Functional Comparison of Interferon-α Subtypes Reveals Potent Hepatitis B Virus Suppression by a Concerted Action of Interferon-α and Interferon-γ Signaling.

Abstract

Interferon (IFN)-α, composed of numerous subtypes, plays a crucial role in immune defense. As the most studied subtype, IFN-α2 has been used for treating chronic hepatitis B virus (HBV) infection, with advantages of finite treatment duration and sustained virologic response, but its efficacy remains relatively low. This study aimed to screen for IFN-α subtypes with the highest anti-HBV potency and to characterize mechanisms of IFN-α-mediated HBV restriction. Using cell culture-based HBV infection systems and a human-liver chimeric mouse model, IFN-α subtype-mediated antiviral response and signaling activation were comprehensively analyzed.
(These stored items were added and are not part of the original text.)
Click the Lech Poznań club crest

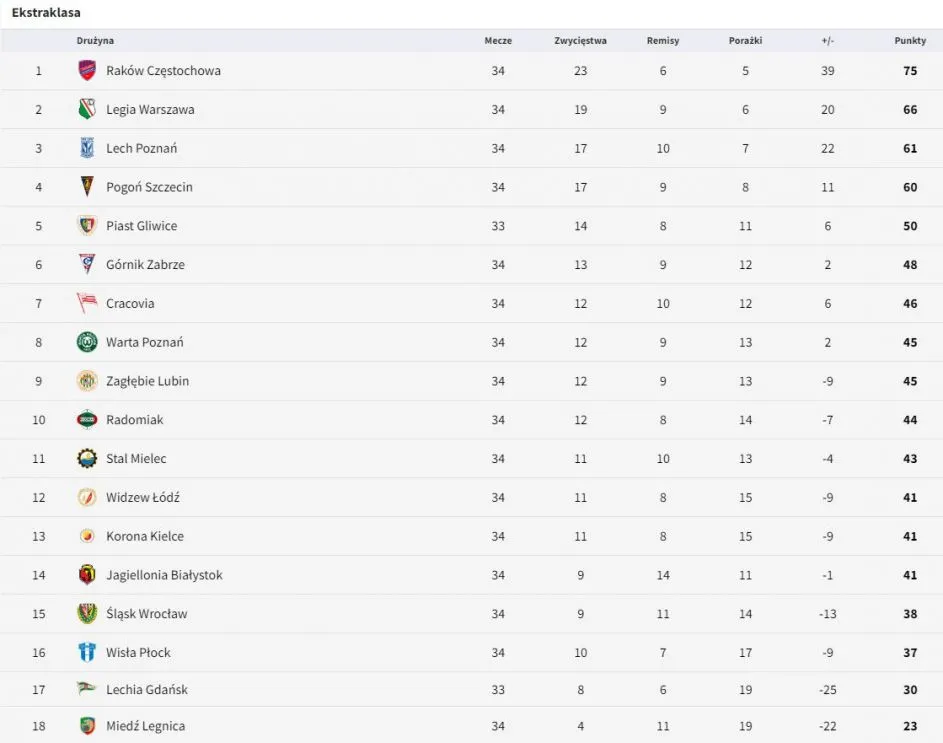[87, 148]
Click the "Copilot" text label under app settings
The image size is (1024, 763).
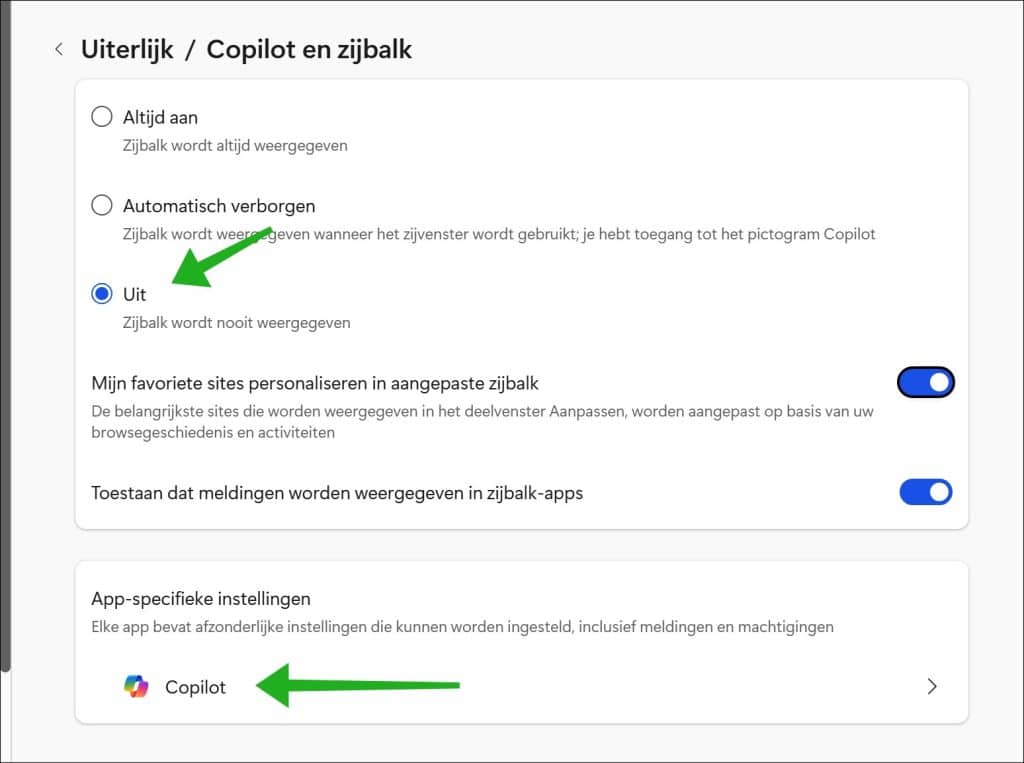pyautogui.click(x=195, y=686)
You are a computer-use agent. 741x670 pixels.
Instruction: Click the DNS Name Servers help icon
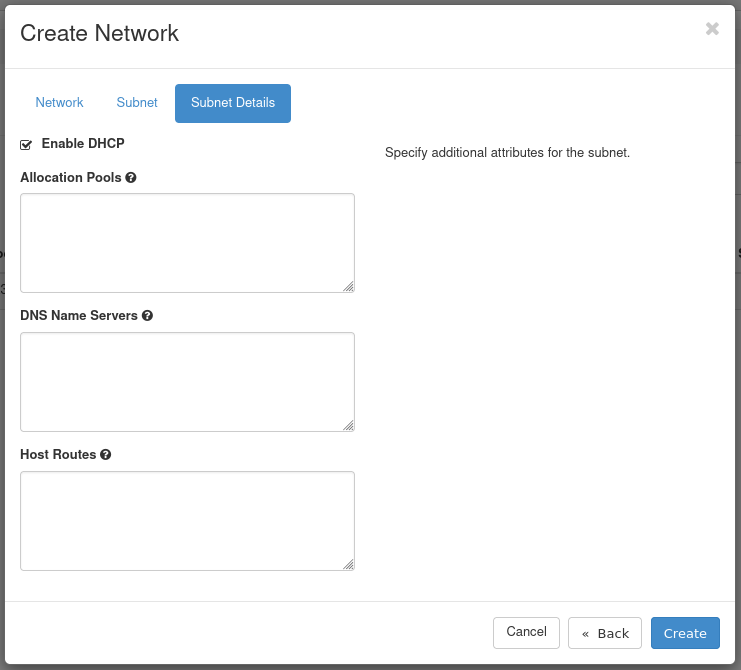[147, 315]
IFN-α14 was identified as the most effective subtype in suppression of HBV covalently closed circular DNA transcription and HBV e antigen/HBV surface antigen production, with median inhibitory concentration values approximately 100-fold lower than those of the conventional IFN-α2. IFN-α14 alone elicited IFN-α and IFN-γ signaling crosstalk in a manner similar to the combined use of IFN-α2 and IFN-γ, inducing multiple potent antiviral effectors, which synergistically restricted HBV replication. Guanylate binding protein 5, one of the most differentially expressed genes between IFN-α14-treated and IFN-α2-treated liver cells, was identified as an HBV restriction factor. A strong IFN-α-IFN-α receptor subunit 1 interaction determines the anti-HBV activity of IFN-α. The in vivo anti-HBV activity of IFN-α14 and treatment-related transcriptional patterns were further confirmed, and few adverse effects were observed. A concerted IFN-α and IFN-γ response in liver, which could be efficiently elicited by IFN-α subtype 14, is associated with potent HBV suppression. These data deepen the understanding of the divergent activities of IFN-α subtypes and the mechanism underlying the synergism between IFN-α and IFN-γ signaling, with implications for improved IFN therapy and HBV curative strategies.